The Evolution of One’s Dream
The Evolution of One’s Dream Imagine an artist sitting before an easel…charcoal in hand…sketching an idea from the heart and mind—one that somehow encompasses his inner dreams, hopes and aspirations. Day after day, the artist returned to this very place. Stroke after stroke, there appeared a picture. Still very much impressionistic. All shades of black […]
The Evolution of One’s Dream
Imagine an artist sitting before an easel…charcoal in hand…sketching an idea from the heart and mind—one that somehow encompasses his inner dreams, hopes and aspirations. Day after day, the artist returned to this very place. Stroke after stroke, there appeared a picture. Still very much impressionistic. All shades of black and white. But the illusions of color began to appear.
A collage of things past, things of fairy tales and history books, things linked together by faith and desire. Things essential for a sense of unity and peace, happiness and joy, family.
The page seemed to get larger with every stroke.
And then, the dreamer put down the chalk, folded up the easel, and took the drawing and its stand to the middle of the town square. He set it up…and left it there.

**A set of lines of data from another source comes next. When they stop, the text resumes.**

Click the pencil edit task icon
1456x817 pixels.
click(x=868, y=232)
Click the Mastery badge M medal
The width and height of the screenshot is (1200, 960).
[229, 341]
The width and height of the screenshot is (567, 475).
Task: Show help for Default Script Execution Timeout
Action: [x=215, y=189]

As time passed, the seasons changed. Rain fell upon the picture and smeared some of the original markings from the artist. The sun and wind took its toll on the fiber and upon the drawing’s original look. Other townspeople eventually began to draw their expressions upon the fabric. Some in black and white. Some in color. Some in blood and sweat. Many came to view the picture and cried. Others mocked it. Still others felt a great warmth from the ever-changing image.
Vandals attempted to damage it. Others scorned it as something evil. Scholars and sages studied it and made their own deliberations on its origins and what it had become. Thieves twice tried to steal it from the town square…but each time, townsmen stopped them.
And for eight years, the cotton paper stayed in the square exposed to the elements. Eight long years the dreams and fantasies of others were marked upon it. Eight years of wear and tear. Eight years of evolution. Stains. tears, patches, precise strokes, blotches…
It had, in part, become as much of the place as the old clock that rung every hour on the hour for hundreds of years above the entry to the cathedral.
Wood workers brought benches out to be placed around it. Various tinkers were often set up about it selling their wares to strollers, admirers and doubters.
The town council once voted to encase it in some kind of wood or stone structure to protect it from the winds and rain, but, there were never enough votes to do so. Some on the council expressed monetary concerns to protect an old browning sheet of paper. Others believed it represented something of the town’s soul and was meant to sustain the effects of nature and man’s impacts.
And so it was…
On full moons, late in the night, the artist would come to that easel, stare at it, look at what was, and what it had become…and once or twice, he removed a piece of charcoal from his shirt pocket and made another stroke and went about his way.